USDCAD Extends Gains Above 1.35000 Mark Chart

From a technical perspective using a four-hour price chart, the price has extended the modest rebound from the vicinity of 1.34841 level after failing to break below the key support level plotted by a downward-sloping trendline extending from December 13th swing lower-lows. Some follow-through buying would uplift spot prices toward the immediate hurdle plotted by 61.8% and 50% Fibonacci retracement levels at 1.36235 and 1.35951 levels, respectively, but would, first of all, need acceptance above the strong 200 Exponential Moving Average (EMA) at 1.35540 level. If the price manages to pierce above the aforementioned barriers bullish uptick could gain accelerate toward retesting the key supply zone ranging from 1.36979 - 1.37047 levels. A convincing break above the aforementioned barrier would negate any near-term bearish outlook and pave the way for aggressive technical buying.

All the technical oscillators on the chart are in negative territory, with the RSI (14) at 40.03 below the signal line, but a move above the signal (a move above the 200EMA) would act as a trigger for bulls to place new bullish bets. On the other hand, the Moving Average Convergence Divergence (MACD) Crossover is below the signal line, pointing to a bearish sign for price action this week (but a move above the signal line would trigger new buyers to enter the market and push up the price).

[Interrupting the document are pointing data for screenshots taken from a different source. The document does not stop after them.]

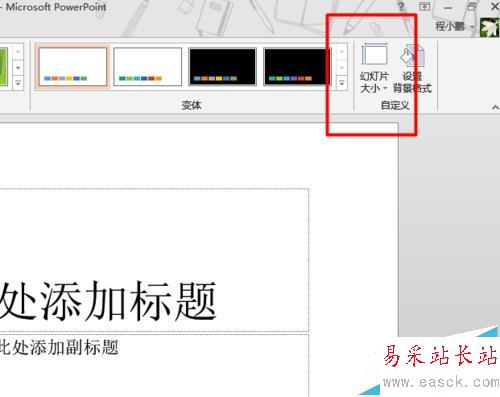Go to previous row in variants gallery
Screen dimensions: 500x397
(341, 52)
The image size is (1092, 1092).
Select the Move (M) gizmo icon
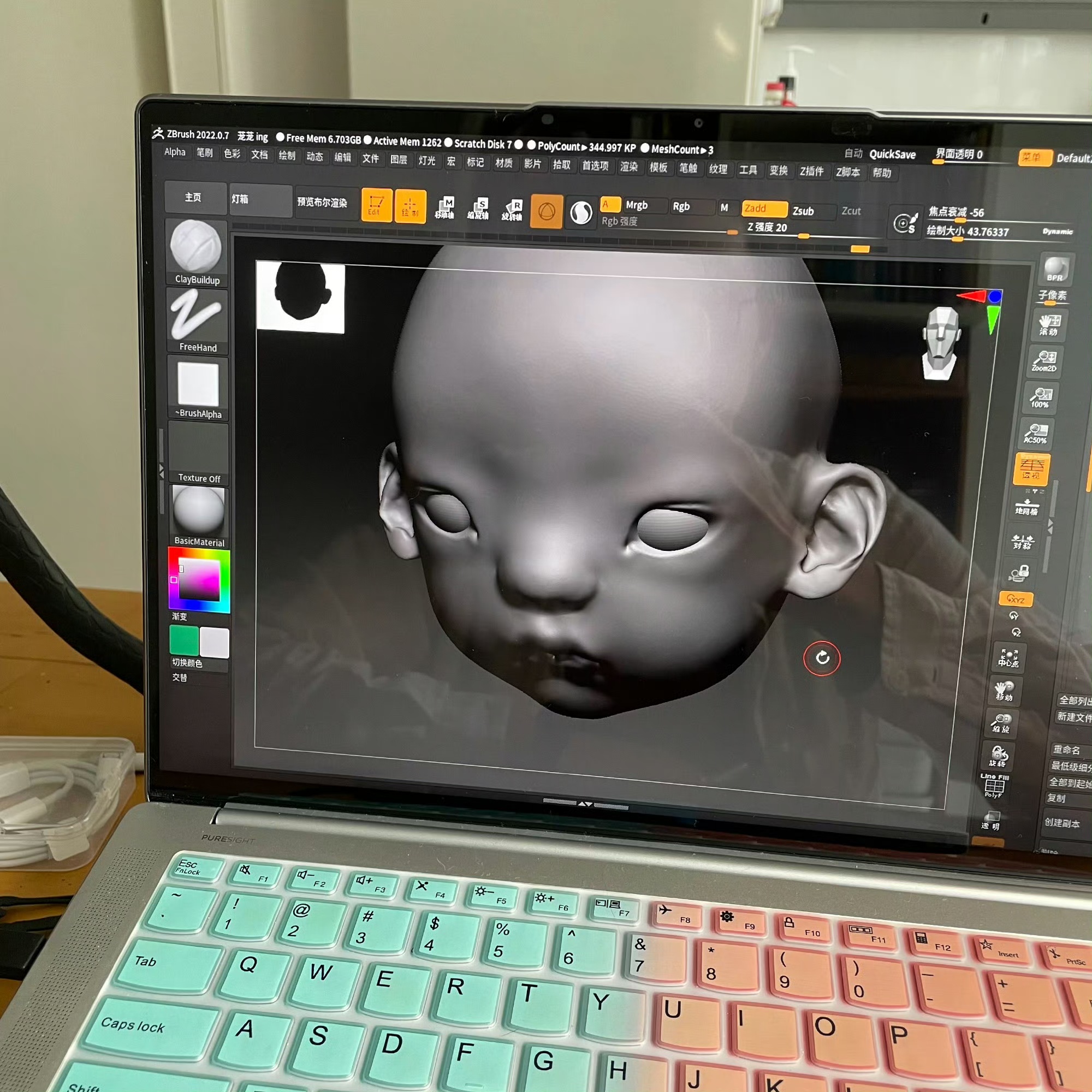(x=445, y=208)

On the Flipside, if dip-sellers and tactical traders jump in and trigger a bearish reversal, the price will find support at the 1.34968 support level en route to the key support level plotted by a downward-sloping trendline. If sellers manage to breach these floors, the USD/CAD pair could turn vulnerable and accelerate the downfall toward September 2015 and January 2017 Monthly peaks. Sustained weakness below this barricade (now turned support level) would pave the way for aggressive technical selling around the USD/CAD pair.